隋华欣, 吕培军^△, 王宇光, 王勇, 孙玉春

北京大学口腔医学院·口腔医院,口腔医学数字化研究中心,口腔修复教研室口腔数字化医疗技术和材料国家工程实验室卫生部口腔医学计算机应用工程技术研究中心口腔数字医学北京市重点实验室,北京 100081

收稿日期: 2015-09-08

基金资助: 教育部科学技术研究项目(113002A)资助

摘要

目的研究低能量激光照射(low level laser irradiation,LLLI)的照射剂量对人脂肪基质细胞(human adipose-derived stromal cells,hASCs)增殖与分化作用的影响,为LLLI进一步在骨组织工程中的应用奠定基础。方法将P4代hASCs接种于孔板中,24 h后利用半导体激光器(980 nm,100 mW~12 W)连续照射4 d。以增殖培养基为空白对照组(PM组),实验组接受2、4、6、8 J/cm²的激光照射,连续7 d进行细胞计数试剂盒(cell counting kit-8,CCK-8)增殖检测。当细胞达到70%的融合后将一半细胞更换为成骨培养基(osteogenic medium,OM),根据培养基及累计接受的激光总能量密度分为6组:PM、OM、PM+LLL$I_{2J/cm^{2}}$、OM+LLL$I_{2J/cm^{2}}$、PM+LLL$I_{4J/cm^{2}}$、OM+LLL$I_{4J/cm^{2}}$。于第7天进行碱性磷酸酶(alkaline phosphatase,ALP)染色及定量检测,于第14、21天进行矿化沉积检测,于第7、14天进行实时定量PCR检测成骨相关基因的表达,探究低能量激光对hASCs成骨分化的影响,结果采用SPSS 19.0软件进行统计学分析。结果 PM+LLL$I_{4J/cm^{2}}$组细胞增殖速率最快,OM各组的ALP染色均呈阳性表达,且染色深度随激光能量密度的增高而加重。第14天时,OM各组随激光照射能量升高,矿化结节体积明显增大、数目增多;第21天时,OM组间茜素红染色结果无明显差异。ALP及茜素红定量结果均与相应染色结果趋势一致。hASCs实时定量PCR结果提示,LLLI可促进ALP和Runx2的表达,且促进作用与照射剂量呈正相关。结论 LLLI具有促进hASCs增殖分化的作用,且在一定剂量范围内,这种促进作用会随照射剂量的增大而加强,当达到峰值后随照射剂量的增大而减弱。

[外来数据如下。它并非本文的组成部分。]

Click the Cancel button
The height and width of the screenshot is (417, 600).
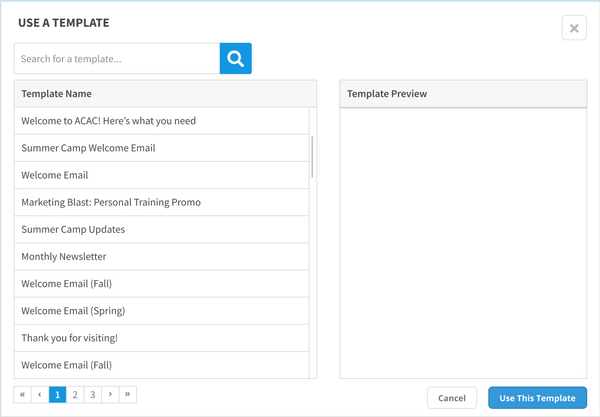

关键词: 低能量激光照射; 人脂肪基质细胞; 细胞增殖; 细胞分化; 组织工程

中图分类号:R329.471 文献标志码:A 文章编号:1671-167X(2017)02-0337-07

Effect of low-level laser irradiation on proliferation and osteogenic differentiation of human adipose-derived stromal cells

SUI Hua-xin, LV Pei-jun^△, WANG Yu-guang, WANG Yong, SUN Yu-chun

Center of Digital Dentistry, Department of Prosthodontics, Peking University School and Hospital of Stomatology & National Engineering Laboratory for Digital and Material Technology of Stomatology & Research Center of Engineering and Techno-logy for Digital Dentistry, Ministry of Health & Beijing Key Laboratory of Digital Stomatology, Beijing 100081, China

△Corresponding author’s e-mail,kqlpj@bjmu.edu.cn

Fund:Supported by Project of Chinese Ministry of Education, China (113002A)

Abstract

Objective: To examine the in vitro effects of low-level laser irradiation (LLLI) on proliferation and differentiation of human adipose-derived stromal cells(hASCs).Methods: Cultured cells were exposed to different doses of LLLI with a semiconductor diode laser (980 nm; 100 mW-12 W power output). The effects of laser on proliferation were assessed daily up to seven days of culture in cells irradiated for four consecutive days with laser doses of 2, 4, 6 or 8 J/cm², the cells without irradiation were used as controls. Half of the cells were changed to osteogenic medium (OM) when they had grown to 70% confluence. The hASCs both with and without osteogenic supplements were divided into three groups, and each group was irradiated at doses of 0, 2 and 4 J/cm². In order to examine the in vitro effects of LLLI on osteogenic differentiation of hASCs, the alkaline phosphatase activity was assessed on day 7, and alizarin red staining (AR-S) and quantitative detection were assessed on days 14 and 21. The expression of osteoblast master genes (ALP and Runx2) were tested on days 7 and 14.Results: The proliferation medium(PM)+LLL$I_{4J/cm^{2}}$ group had the highest multiplication rate. In the groups with osteogenic supplements, LLLI increased alkaline phosphatase activity and mineralized nodule formation, and stimulated the expression of ALP and Runx2. Furthermore, the effect became more obvious at high dose.Conclusion: Our data demonstrated that hASCs proliferation and osteogenic differentiation were enhanced by LLLI. With the increase of laser dose, the effect of LLLI would be enhanced at first, and then be decreased after reaching a peak.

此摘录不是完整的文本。